Fresh from saddling an across-the-card four-timer at Sedgefield and Newcastle on Wednesday, Rebecca Menzies is looking forward to running Stormy Girl, who claimed a Listed prize at Pontefract in August.

“She’s a very good filly who will also have a big year next year as well, I hope,” said the County Durham-based trainer.

“She’s a big, strong filly who will definitely hold her own as a four-year-old.

“She’s already proved that she can be competitive in Group races and hopefully a Group Three is within reach.”

Brad The Brief (Tom Dascombe), Hareem Queen (Karl Burke) and Kurious (Henry Candy) complete the line-up.

Listed honours are up for grabs in the coral.co.uk Rockingham Stakes.

Dods is represented by Blackrod, who steps up in class after a dominant display at Hamilton a few weeks ago.

“He’s a very nice horse,” Dods added.

“It’s a warm race and he has a bit to find on ratings, but he’s an improver and I don’t think he’ll disgrace himself.”

Simon and Ed Crisford’s French Group Three runner-up Legal Attack, Richard Fahey’s pair of Internationaldream and Regional and the Queen’s Light Refrain, trained by William Haggas, also feature.

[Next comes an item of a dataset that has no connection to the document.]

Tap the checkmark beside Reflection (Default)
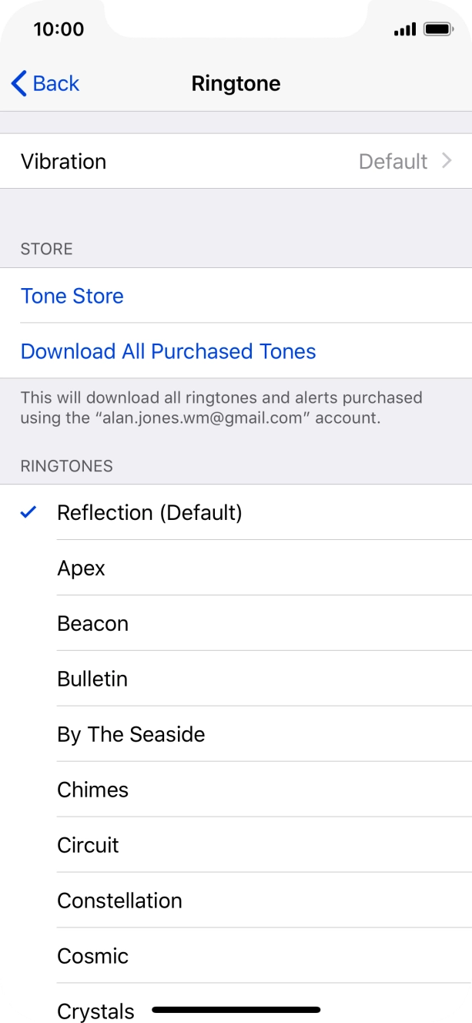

The most valuable race on the final day of the season on the Knavesmire is the £75,000 Coral Sprint Trophy.

The weights are headed by Mr Lupton and Kynren, third and fifth respectively in the Ayr Gold Cup three weeks ago.

Further down the field is Kevin Ryan’s Magical Spirit, who received a hefty rise for a runaway victory in the Ayr Silver Cup.

Cosmo Charlton, racing manager for Magical Spirit’s owners Hambleton Racing, said: “He seems in great form and Kevin thought it was worth giving him another run in handicap company for some good prize-money.

“It’s a very competitive race and he’s gone up 12lb for winning at Ayr, so it won’t be easy, but I think the track should suit him as you generally need to be on the pace at York and he certainly has plenty of boot.

“Kevin thinks he could be a Pattern-race performer next year, so hopefully he’ll run another big race this weekend.”